Transcript of New York State Assembly Session Proceedings, Mar. 31, 2019, at 338-39. This conversation reveals that not only did legislators specifically anticipate a relationship between the defendant's right to testify before the grand jury and the timing of discovery, but that they intended the judge to have considerable discretion over what sanctions for belated disclosures of [*4]this nature should be imposed. Furthermore, "dismissal of some or all of the charges" is explicitly a remedy anticipated by CPL §245.80(2). Accordingly, this court will dismiss the current indictment against the defendant with leave to the People to represent the charges before another grand jury panel.[FN2]
The defendant also argues that he should be released pursuant to CPL §180.80. CPL §180.80 states:
Upon application of a defendant against whom a felony complaint has been filed with a local criminal court or the youth part of a superior court, and who, since the time of his arrest or subsequent thereto, has been held in custody pending disposition of such felony complaint, and who has been confined in such custody for a period of more than one hundred twenty hours or, in the event that a Saturday, Sunday or legal holiday occurs during such custody, one hundred forty-four hours, without either a disposition of the felony complaint or commencement of a hearing thereon, the court must release him on his own recognizance unless . . . An indictment or a direction to file a prosecutor's information charging an offense based upon conduct alleged in the felony complaint was filed by a grand jury . . .
In this case, the §180.80 deadline was September 19, 2024, at 5:00 PM. Although the People obtained an indictment approximately one hour before this deadline, the defense urges that reading §180.80 in conjunction with §245.10(1)(c) means the defendant should be released if, forty-eight hours or fewer before he intends to testify before the grand jury, the People still have not turned over the defendant's statements.

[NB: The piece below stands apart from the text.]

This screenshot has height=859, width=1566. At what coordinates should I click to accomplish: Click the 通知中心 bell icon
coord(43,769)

Courts are divided on the issue of whether the defendant should be released in circumstances such as these. The defendant cites People v. McMillian, 71 Misc 3d 374, (Crim Ct Bx Co 2021), in which the court held that, "[a] prosecutor, by electing to race into the grand jury in an effort to secure an indictment within 144 hours of the defendant's arraignment in order to prevent the defendant's release, may not in doing so curtail the defendant's right to testify in the grand jury." On the other hand, other courts have maintained that "[t]he silence regarding interplay between article 245 and CPL 180.80 evinces the legislative intent to maintain those statutes as mutually exclusive." People v. Weston, 66 Misc 3d 785, 791 (Crim Ct Bx Co 2020). As explained above, the defense argument should not be dismissed out of hand simply because the Legislature did not cross reference every other statutory provision that might be implicated by the new discovery requirements. However, in any event, this court does not have jurisdiction to order a release under CPL §180.80 after the fact. Therefore, the defendant's motion for release under CPL §180.80 is denied. The parties may argue the merits of the present securing order in accordance with statutory provisions and principles governing superior court practice at the next court date.

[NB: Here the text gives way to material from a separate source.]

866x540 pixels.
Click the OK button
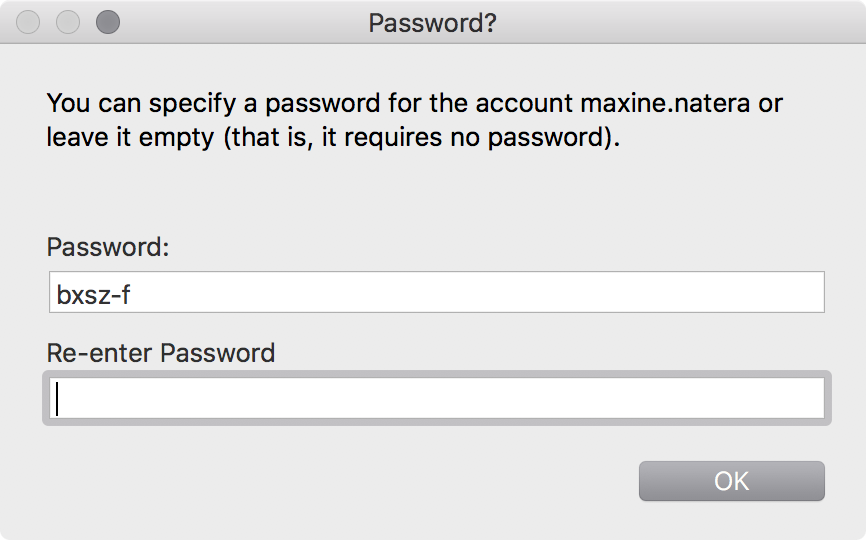[x=731, y=481]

This is the decision and order of the court.
E N T E R
Dated: January 29, 2025
New York, New York
April A. Newbauer
Acting Supreme Court Justice
Footnotes
Footnote 1:The defendant maintains that there were additional statements made to law enforcement on the BWC that were not recorded and not provided by the People. The People are reminded that if they intend to elicit any additional statements from any officers testifying at trial, they must turn over the statements to the defense and give notice. Furthermore, if additional statements were memorialized in the form of officers' notes, they must be turned over to the defense even if the People do not intend to elicit them at trial.
Footnote 2:The court notes that in this case, the People did not ask for an extension of their 180.80 time to present the case to the grand jury. There may be circumstances in other cases where the People are working diligently to obtain the footage but do not yet have it in their possession, which may constitute good cause for the extension.